▶ _GIVEN PROBLEM_: Reproduce the lines of the data below, from the line with "NBA (52, 953)" up to and including the line with "TOYOTA d'occasion Diesel (516, 2122)", keeping each one unchanged.

[start of MATERIAL PROVIDED]

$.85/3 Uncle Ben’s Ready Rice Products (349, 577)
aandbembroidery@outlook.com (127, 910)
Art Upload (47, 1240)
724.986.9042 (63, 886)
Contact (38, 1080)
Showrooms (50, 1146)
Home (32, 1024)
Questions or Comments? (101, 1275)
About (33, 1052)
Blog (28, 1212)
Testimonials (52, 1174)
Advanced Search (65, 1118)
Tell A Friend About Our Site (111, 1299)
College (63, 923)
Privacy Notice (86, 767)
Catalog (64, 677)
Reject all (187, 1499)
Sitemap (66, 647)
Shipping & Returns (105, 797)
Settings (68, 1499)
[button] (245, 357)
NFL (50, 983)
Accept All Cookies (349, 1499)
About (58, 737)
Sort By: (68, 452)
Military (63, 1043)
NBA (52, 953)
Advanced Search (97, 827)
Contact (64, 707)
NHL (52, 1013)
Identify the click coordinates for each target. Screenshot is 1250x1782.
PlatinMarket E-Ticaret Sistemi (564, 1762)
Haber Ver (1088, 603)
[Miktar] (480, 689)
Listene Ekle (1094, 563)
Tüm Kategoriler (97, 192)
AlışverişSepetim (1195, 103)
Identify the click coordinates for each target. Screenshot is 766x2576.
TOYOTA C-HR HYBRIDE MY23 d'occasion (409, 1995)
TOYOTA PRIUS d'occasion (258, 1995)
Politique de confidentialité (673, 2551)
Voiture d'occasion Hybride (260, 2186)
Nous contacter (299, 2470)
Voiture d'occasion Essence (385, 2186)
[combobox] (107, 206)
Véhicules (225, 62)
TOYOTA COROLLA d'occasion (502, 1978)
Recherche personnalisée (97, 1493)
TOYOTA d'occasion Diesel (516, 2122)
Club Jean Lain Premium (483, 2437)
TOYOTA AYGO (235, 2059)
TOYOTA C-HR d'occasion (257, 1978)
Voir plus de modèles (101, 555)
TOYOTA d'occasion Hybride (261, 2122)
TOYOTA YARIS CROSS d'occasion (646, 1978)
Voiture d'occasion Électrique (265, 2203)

[end of MATERIAL PROVIDED]

▶ _EXERCISE ANSWER_:
NBA (52, 953)
Advanced Search (97, 827)
Contact (64, 707)
NHL (52, 1013)
Identify the click coordinates for each target. Screenshot is 1250x1782.
PlatinMarket E-Ticaret Sistemi (564, 1762)
Haber Ver (1088, 603)
[Miktar] (480, 689)
Listene Ekle (1094, 563)
Tüm Kategoriler (97, 192)
AlışverişSepetim (1195, 103)
Identify the click coordinates for each target. Screenshot is 766x2576.
TOYOTA C-HR HYBRIDE MY23 d'occasion (409, 1995)
TOYOTA PRIUS d'occasion (258, 1995)
Politique de confidentialité (673, 2551)
Voiture d'occasion Hybride (260, 2186)
Nous contacter (299, 2470)
Voiture d'occasion Essence (385, 2186)
[combobox] (107, 206)
Véhicules (225, 62)
TOYOTA COROLLA d'occasion (502, 1978)
Recherche personnalisée (97, 1493)
TOYOTA d'occasion Diesel (516, 2122)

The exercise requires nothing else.